2006 Toronto International Film Festival: DAY 0

(this stuff is, for the most part, being written at 3:00 AM, so if it doesn't make sense, or it's spelled wrong, there you go)

The festival hasn’t started just yet, but the kind folks who work there screen some films early for members of the press. Here’s what I caught:

Mon Colonel:  I'd never heard of director Laurent Herbiet (Mon Colonel is his feature debut), but the pedigree of this film was enough to pique my interest.  The screenplay was penned by Costa-Gavras, who also produces alongside the Dardenne brothers, who have won a couple of Golden Palm's over the last eight Cannes festivals (Rosetta and Le Infant).
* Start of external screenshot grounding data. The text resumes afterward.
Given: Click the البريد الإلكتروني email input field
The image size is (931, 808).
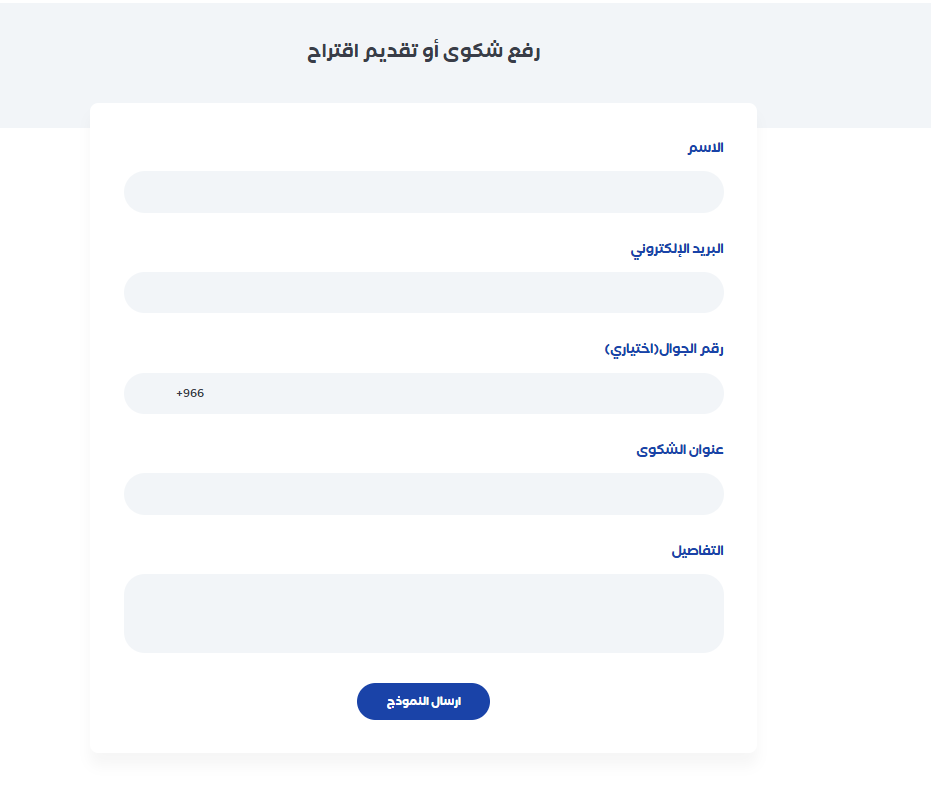Looking at the screenshot, I should (x=423, y=293).
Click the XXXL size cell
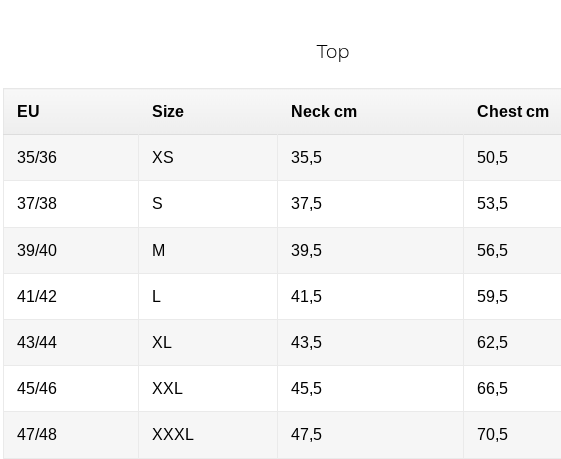The width and height of the screenshot is (561, 459). coord(208,435)
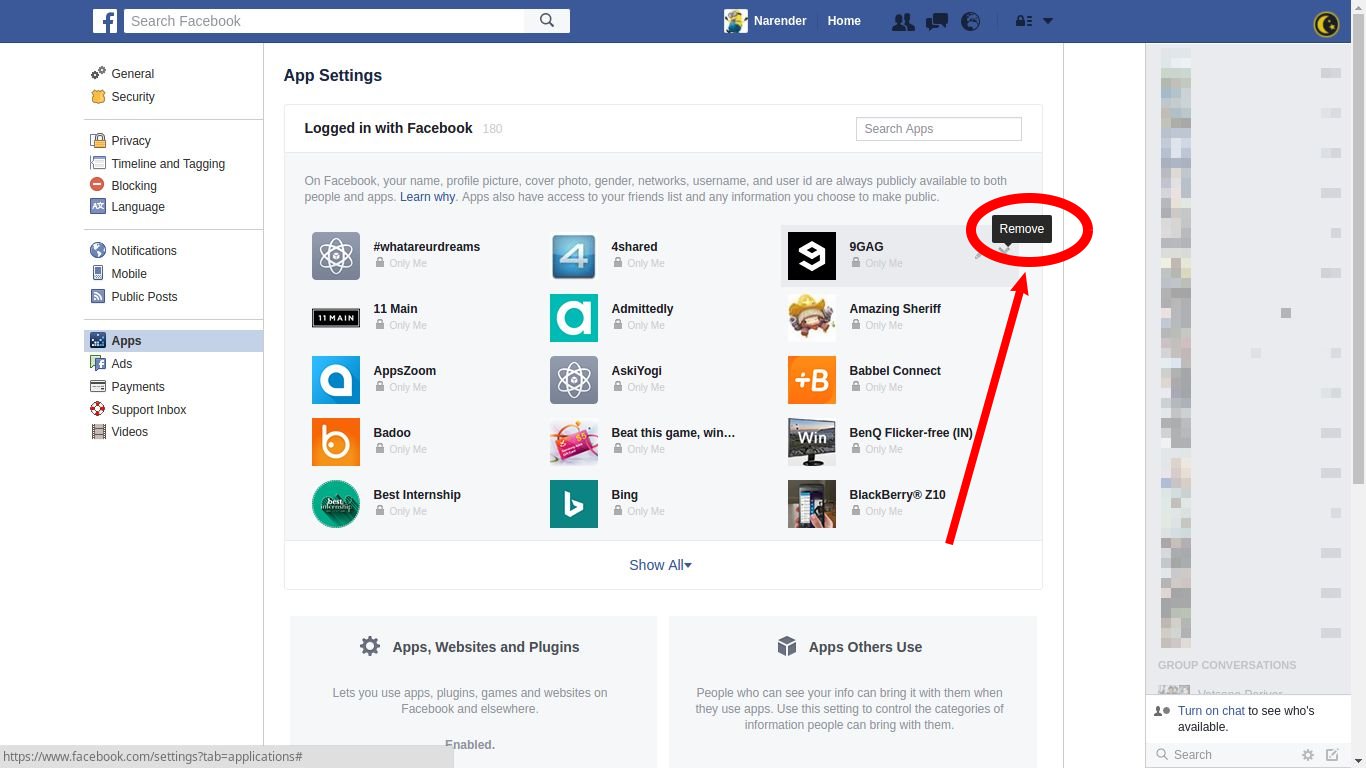Image resolution: width=1366 pixels, height=768 pixels.
Task: Expand the Show All apps list
Action: coord(660,565)
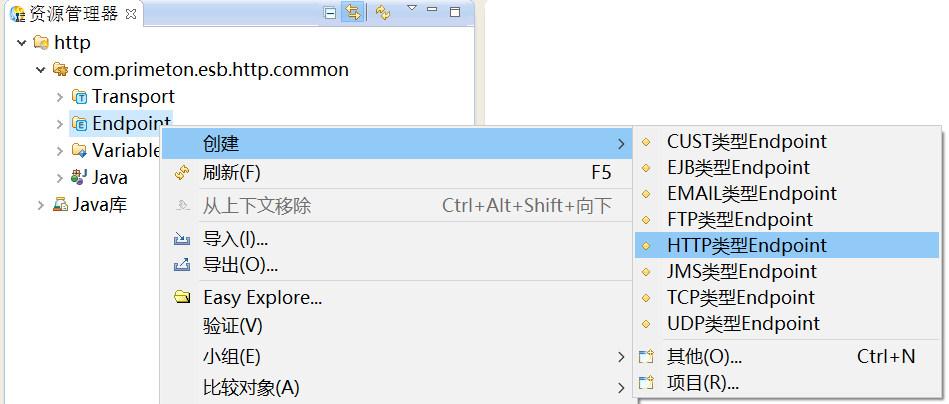Viewport: 949px width, 404px height.
Task: Click the yellow sync arrows toolbar icon
Action: (x=382, y=13)

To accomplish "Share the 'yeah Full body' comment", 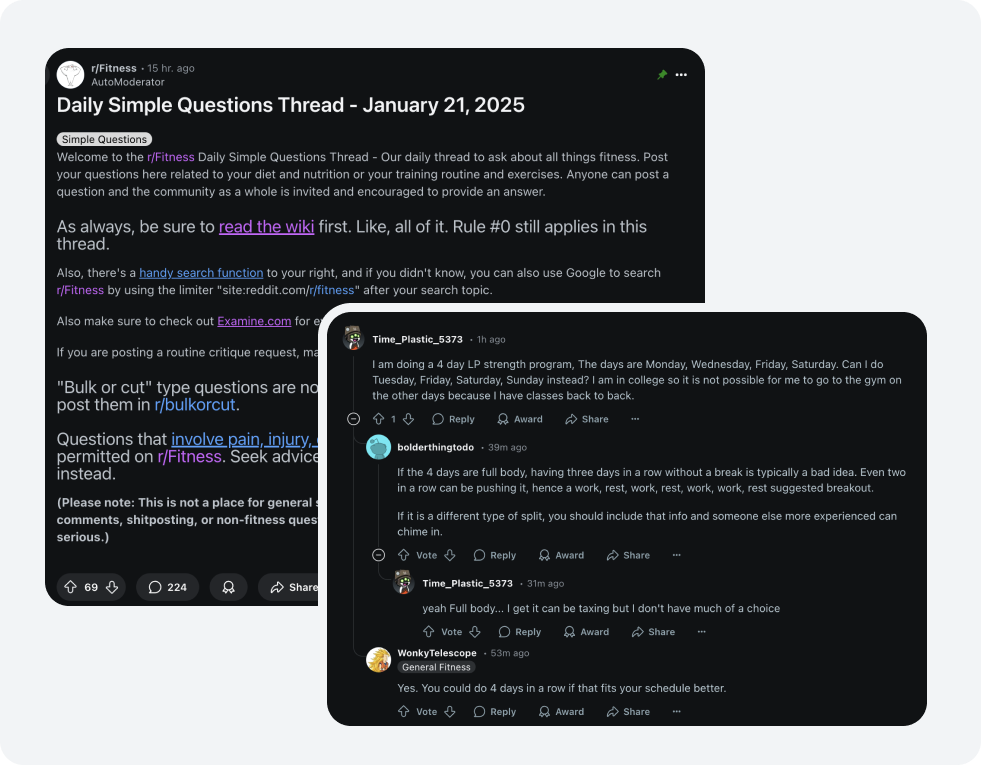I will pos(653,632).
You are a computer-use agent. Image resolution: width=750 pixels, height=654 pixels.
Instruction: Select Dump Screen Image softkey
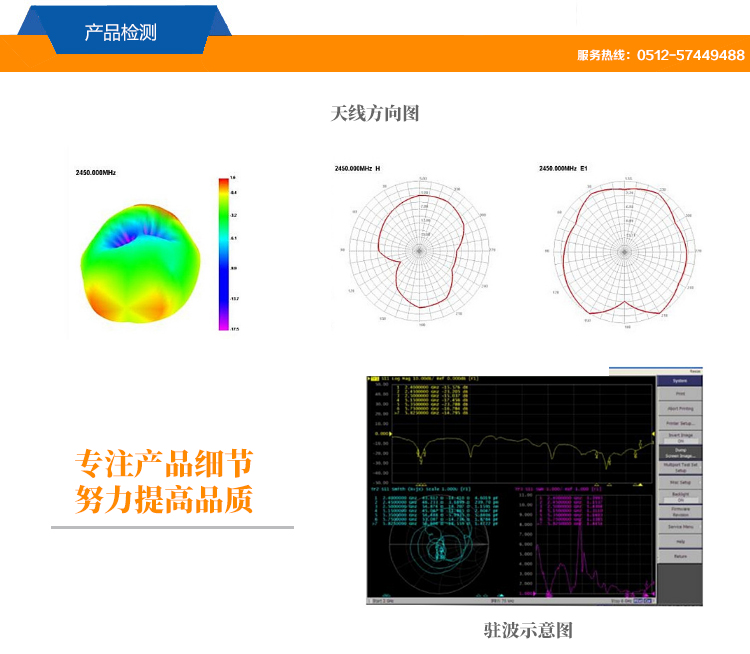679,452
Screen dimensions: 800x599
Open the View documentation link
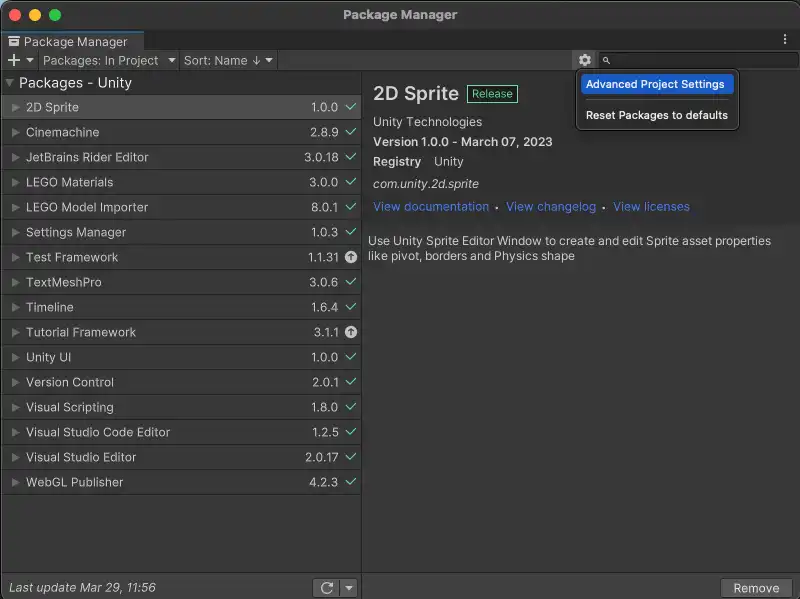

After seeing Mon Colonel, I remembered Costa-Gavras hasn't made a good film in my lifetime, and that the Dardenne brothers are totally overrated.

The movie begins with the murder of the titular colonel.  As the police and the military begin their respective investigations, they're both sent mysterious packages containing snippets of a mysterious diary from a mysterious French lieutenant who served until Colonel Duplan during the post-World War II rebel uprising in Algeria.  The bulk of the film is shown in black-and-white flashbacks (with annoying white subtitles) as the baby-faced Lt. Rossi (Robinson Stévenin), fresh from Paris, is given the painful task of finding ways to get around certain laws in an attempt to allow Col. Duplan (Olivier Gourmet) to do whatever the hell he wants as he tries to track down rebels in St. Arnaud.  You know, in a kind of nudge-nudge wink-wink sort of "they'll bomb us if we don't use torture during interrogation, right?" sort of way.  Hey, that sounds sort of familiar...

What follows is like an expanded version of Sayid's flashback episode of Lost.  Only, like, not nearly as interesting.

darkbluealmostblack:  Daniel Sánchez Arévalo, director of several award-winning shorts, makes his feature film debut with this flick, a love rectangle between a janitor, two convicts, and a posh girl with braces.  Initially, the two main story threads are about a young man named Jorge (Quim Gutiérrez) forced to both care for his father and take over his job as a doorman at a large building of condominiums after dad strokes out; and Paula (Marta Etura), a woman in the pokey who dreams of being knocked up so she can live in the jail's fancy maternity ward.  Their paths cross when Jorge's brother Antonio (Antonio de la Torre), who is also locked up in the same joint as Paula, agrees to impregnate her.  Trouble is, he's unable.  At the same time, Jorge's eternal crush-slash-neighbor (Eva Pallarés) comes back into the picture.

If you've seen one movie about disenchanted young adults (especially one from a foreign land), you can probably figure out where this movie is headed, even with the odd subplot involving Jorge's friend's attempts to blackmail his own father.  A nice first effort, but still in the middle of the pack, at best.